Santuario di Monte Grisa - Elisa Ceretta e Nicolò Carlon
Il triangolo isoscele, la trascendenza divina e il saluto angelico. La simbologia del Santuario Nazionale a Maria Madre e Regina permea l’architettura in modo così coerente da disorientare il visitatore.
Progettato dell’ing. Antonio Guacci su schizzo dell’arcivescovo di Trieste Antonio Santin, fu completato tra il 1963 e il 1965. Lo stile brutalista dell’edificio è enfatizzato dall’uso spasmodico del cemento armato e da una forma monolitica simile alla lettera M, iniziale della Vergine.
Principio portante della realizzazione è la proiezione verso l’alto dello sguardo: in cima al Monte Grisa, a 330 metri sul livello del mare.
Il triangolo isoscele, modulo base con base e altezza uguali, è presente in ogni dettaglio. Tutto è modellato sulla figura geometrica più riconducibile alla trascendenza di Dio, in un luogo di culto che diventa un’oasi spirituale.
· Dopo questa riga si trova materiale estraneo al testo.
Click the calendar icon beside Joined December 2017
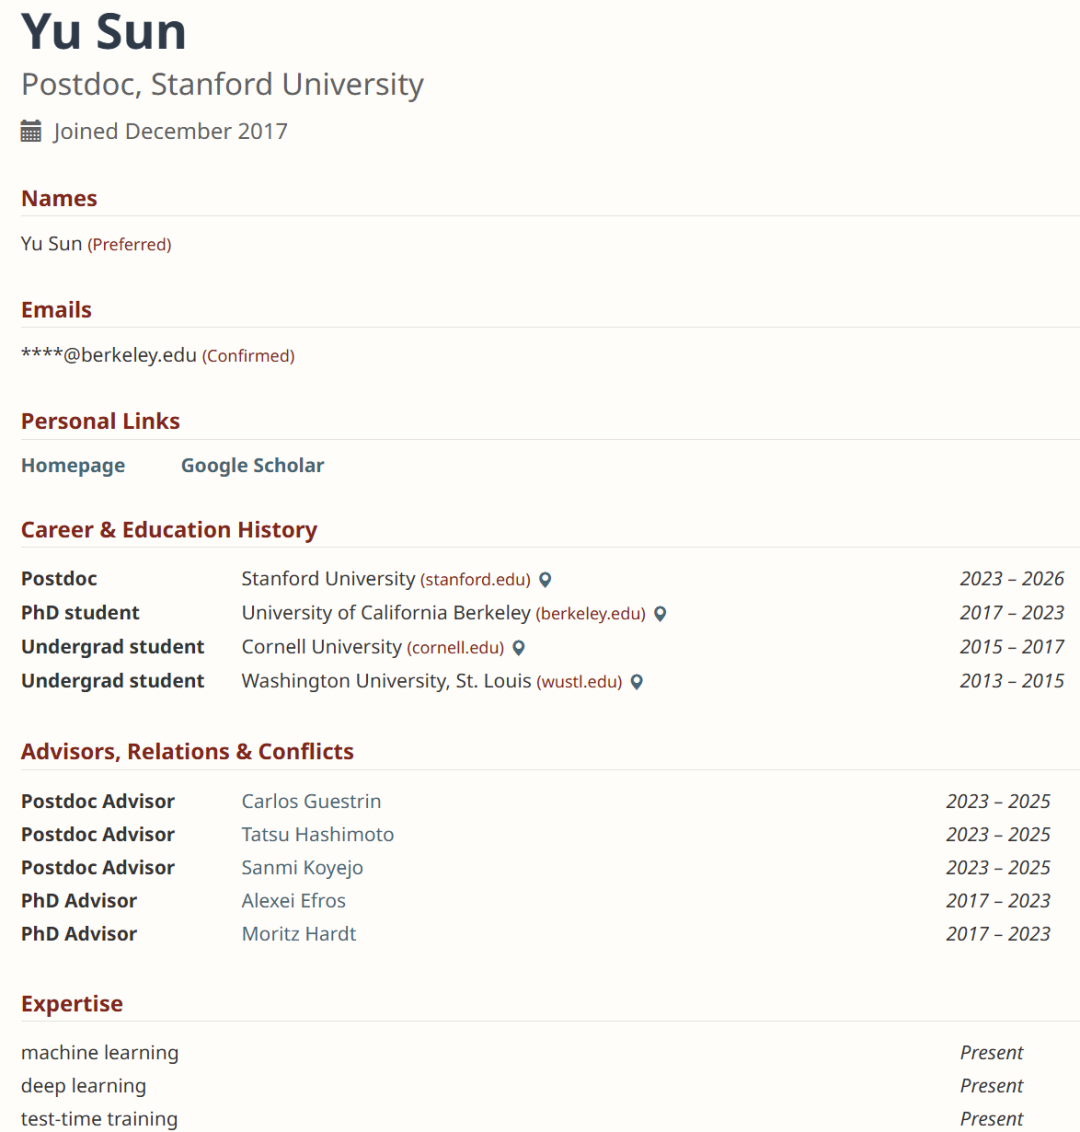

Il Santuario si compone di due chiese sovrapposte. Una chiesa sottostante che con le sua semi-oscurità; e una chiesa soprastante alta e luminosa. Il soffitto alveolare cassettonato sembra un favo d’api, simbolo dell’ape regina che non estingue il nutrimento per le sue api. Un percorso dell’anima grazie alle proporzioni divine, alle stordenti ripetizioni visive, ai giochi di luce. Il grande profilo triangolare del complesso ricorda le vele di una nave. Un viaggio dello spirito tra simbologia e religione, nel quale possiamo perderci nelle ripetizioni architettoniche interrotte dagli scorci infiniti del panorama.